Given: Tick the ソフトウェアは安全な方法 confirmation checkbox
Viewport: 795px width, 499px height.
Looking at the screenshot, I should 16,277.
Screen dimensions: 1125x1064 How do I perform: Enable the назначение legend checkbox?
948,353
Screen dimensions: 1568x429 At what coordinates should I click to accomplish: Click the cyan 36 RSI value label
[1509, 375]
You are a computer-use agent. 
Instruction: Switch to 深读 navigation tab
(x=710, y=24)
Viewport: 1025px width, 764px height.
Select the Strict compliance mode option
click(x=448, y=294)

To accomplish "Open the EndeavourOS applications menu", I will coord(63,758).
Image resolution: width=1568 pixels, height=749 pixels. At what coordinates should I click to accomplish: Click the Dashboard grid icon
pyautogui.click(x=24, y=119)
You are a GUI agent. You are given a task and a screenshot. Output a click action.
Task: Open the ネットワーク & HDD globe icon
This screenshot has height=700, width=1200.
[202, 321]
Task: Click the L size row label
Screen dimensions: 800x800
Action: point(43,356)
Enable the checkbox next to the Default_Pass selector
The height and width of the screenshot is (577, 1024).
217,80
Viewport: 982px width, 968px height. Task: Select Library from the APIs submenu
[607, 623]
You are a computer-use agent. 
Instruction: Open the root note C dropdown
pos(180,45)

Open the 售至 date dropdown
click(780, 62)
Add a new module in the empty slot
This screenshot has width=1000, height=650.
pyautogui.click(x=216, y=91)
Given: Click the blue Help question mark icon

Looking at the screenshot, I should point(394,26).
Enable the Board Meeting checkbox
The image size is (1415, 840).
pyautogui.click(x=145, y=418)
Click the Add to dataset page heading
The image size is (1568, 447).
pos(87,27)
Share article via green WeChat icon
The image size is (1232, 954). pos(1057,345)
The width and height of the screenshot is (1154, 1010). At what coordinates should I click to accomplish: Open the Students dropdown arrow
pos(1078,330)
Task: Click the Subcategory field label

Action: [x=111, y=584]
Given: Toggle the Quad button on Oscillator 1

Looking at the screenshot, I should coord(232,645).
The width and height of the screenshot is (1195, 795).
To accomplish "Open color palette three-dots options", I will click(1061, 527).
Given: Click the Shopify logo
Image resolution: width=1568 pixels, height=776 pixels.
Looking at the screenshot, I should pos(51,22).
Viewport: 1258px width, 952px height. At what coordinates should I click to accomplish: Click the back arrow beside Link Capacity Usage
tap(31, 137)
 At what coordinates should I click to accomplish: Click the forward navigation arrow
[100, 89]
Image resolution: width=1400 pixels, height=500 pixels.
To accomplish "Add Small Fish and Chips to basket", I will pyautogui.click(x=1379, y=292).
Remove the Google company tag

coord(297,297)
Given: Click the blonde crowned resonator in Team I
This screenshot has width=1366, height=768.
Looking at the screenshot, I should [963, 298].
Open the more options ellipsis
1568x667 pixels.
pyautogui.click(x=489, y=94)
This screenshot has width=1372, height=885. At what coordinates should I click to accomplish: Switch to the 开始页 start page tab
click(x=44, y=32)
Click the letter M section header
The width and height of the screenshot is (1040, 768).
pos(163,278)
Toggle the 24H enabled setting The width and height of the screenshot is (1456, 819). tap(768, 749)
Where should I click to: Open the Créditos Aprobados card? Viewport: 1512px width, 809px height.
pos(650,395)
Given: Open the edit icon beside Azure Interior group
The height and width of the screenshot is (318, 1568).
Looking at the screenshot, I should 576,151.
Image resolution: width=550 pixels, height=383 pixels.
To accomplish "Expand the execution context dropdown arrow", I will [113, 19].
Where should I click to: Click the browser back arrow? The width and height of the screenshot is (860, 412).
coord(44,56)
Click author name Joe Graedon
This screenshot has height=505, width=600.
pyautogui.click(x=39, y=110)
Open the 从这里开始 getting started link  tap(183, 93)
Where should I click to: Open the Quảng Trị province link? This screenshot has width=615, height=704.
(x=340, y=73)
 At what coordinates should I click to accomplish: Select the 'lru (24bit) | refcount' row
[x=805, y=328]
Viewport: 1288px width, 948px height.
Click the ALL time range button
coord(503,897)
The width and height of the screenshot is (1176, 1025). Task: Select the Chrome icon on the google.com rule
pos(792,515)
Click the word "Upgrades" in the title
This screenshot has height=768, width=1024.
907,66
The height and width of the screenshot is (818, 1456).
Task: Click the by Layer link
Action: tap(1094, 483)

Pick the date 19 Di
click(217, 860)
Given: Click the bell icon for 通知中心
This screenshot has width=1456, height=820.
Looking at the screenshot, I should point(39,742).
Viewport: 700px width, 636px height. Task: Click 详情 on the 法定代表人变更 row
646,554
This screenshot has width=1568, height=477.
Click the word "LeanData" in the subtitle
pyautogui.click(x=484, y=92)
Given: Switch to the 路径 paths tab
-=-=-
Your task:
Reproduce the data verbatim, from the line containing "Enable the Board Meeting checkbox" through the line containing "Looking at the screenshot, I should pos(51,22).".

Output below:
Enable the Board Meeting checkbox
The image size is (1415, 840).
pyautogui.click(x=145, y=418)
Click the Add to dataset page heading
The image size is (1568, 447).
pos(87,27)
Share article via green WeChat icon
The image size is (1232, 954). pos(1057,345)
The width and height of the screenshot is (1154, 1010). At what coordinates should I click to accomplish: Open the Students dropdown arrow
pos(1078,330)
Task: Click the Subcategory field label

Action: [x=111, y=584]
Given: Toggle the Quad button on Oscillator 1

Looking at the screenshot, I should coord(232,645).
The width and height of the screenshot is (1195, 795).
To accomplish "Open color palette three-dots options", I will click(1061, 527).
Given: Click the Shopify logo
Image resolution: width=1568 pixels, height=776 pixels.
Looking at the screenshot, I should pos(51,22).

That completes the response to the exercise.